George McFall meets with 17 Seconds to buy us a coffee, tell us about his new album and why it’s coming out under his own name.
Given the somewhat intense look Mr. McFall gives on his fantastic new album XIV: Surrounder, it may come as a surprise to some readers just how very nice and down to earth he is in real life. We met on a dark January night in the bar of Edinburgh’s hallowed Cameo cinema to discuss the forthcoming release of his second album – the follow-up to 2012’s debut God Save The Clean – due out at the end of January. He buys me a cup of coffee, settles himself down with a pot of tea and we get on with a very enjoyable chat.

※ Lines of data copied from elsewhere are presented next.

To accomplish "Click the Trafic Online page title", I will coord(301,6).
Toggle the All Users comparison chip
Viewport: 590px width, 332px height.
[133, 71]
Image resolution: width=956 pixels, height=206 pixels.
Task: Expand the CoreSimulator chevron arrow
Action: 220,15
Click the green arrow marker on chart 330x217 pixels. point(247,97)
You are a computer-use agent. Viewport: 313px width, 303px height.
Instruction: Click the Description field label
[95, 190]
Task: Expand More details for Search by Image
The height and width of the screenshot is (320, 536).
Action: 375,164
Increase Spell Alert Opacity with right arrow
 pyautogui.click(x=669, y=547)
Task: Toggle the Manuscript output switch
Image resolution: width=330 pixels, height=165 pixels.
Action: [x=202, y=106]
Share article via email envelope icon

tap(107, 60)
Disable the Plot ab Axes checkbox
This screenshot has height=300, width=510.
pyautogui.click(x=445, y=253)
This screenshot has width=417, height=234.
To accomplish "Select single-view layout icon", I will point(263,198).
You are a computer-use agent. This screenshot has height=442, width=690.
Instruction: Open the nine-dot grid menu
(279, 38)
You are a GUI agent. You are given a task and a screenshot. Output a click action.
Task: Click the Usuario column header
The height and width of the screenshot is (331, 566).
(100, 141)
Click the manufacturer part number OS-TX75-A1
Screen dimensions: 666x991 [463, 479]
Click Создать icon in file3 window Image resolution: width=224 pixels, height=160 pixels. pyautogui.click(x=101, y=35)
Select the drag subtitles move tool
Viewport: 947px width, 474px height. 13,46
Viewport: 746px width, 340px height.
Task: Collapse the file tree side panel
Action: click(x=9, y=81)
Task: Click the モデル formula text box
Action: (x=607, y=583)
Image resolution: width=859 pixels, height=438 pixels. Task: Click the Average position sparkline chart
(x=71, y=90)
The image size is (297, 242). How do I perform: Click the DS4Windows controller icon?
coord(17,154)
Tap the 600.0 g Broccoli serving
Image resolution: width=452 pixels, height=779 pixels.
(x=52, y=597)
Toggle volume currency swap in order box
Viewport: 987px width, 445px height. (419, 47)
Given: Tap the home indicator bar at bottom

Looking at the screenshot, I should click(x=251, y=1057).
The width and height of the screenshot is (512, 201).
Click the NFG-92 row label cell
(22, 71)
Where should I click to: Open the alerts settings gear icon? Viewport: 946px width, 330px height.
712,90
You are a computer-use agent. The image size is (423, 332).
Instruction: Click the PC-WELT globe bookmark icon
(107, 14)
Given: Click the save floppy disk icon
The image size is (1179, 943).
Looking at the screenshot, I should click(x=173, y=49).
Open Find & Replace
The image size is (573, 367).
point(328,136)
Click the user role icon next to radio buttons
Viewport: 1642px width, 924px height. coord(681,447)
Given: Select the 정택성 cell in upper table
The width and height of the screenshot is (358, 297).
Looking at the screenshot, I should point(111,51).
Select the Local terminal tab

So, given the seven years that has passed since the debut (also an excellent record, in case you were wondering) what has he been up to? Quite a lot as it happens.
‘I’ve been trying to hold down jobs, maintain relationships and working on the new album,’ he says. He also did a degree in History at Birkbeck College in London, where he lives for much of the time. With the exception of drums from Edinburgh drum legend Murray Briggs (of Oi Polloi and Aberfeldy), everything else on the record has been played by George himself. ‘Being able to do a record like this one in a mere six years is quite impressive when you’re having to do everything yourself,’ he says. Really, it’s hard to argue.
Not only that but checking the shelves back home later reveals he also contributed to the two albums released in that time by Dominic Waxing Lyrical, Woodland Casual and Rural Tonic. He’s also written and recorded a forthcoming album with Murray’sbrother, Aberfeldy frontman Riley. They set up the Edinburgh record company, Tenement Records, with friends back in 2010. ‘None of us are doing it thinking that we’re going to sell lots of records,’ he says, though the quality – which also includes Aberfeldy’s last album to date, Somewhere To Jump From – pretty much speaks for itself.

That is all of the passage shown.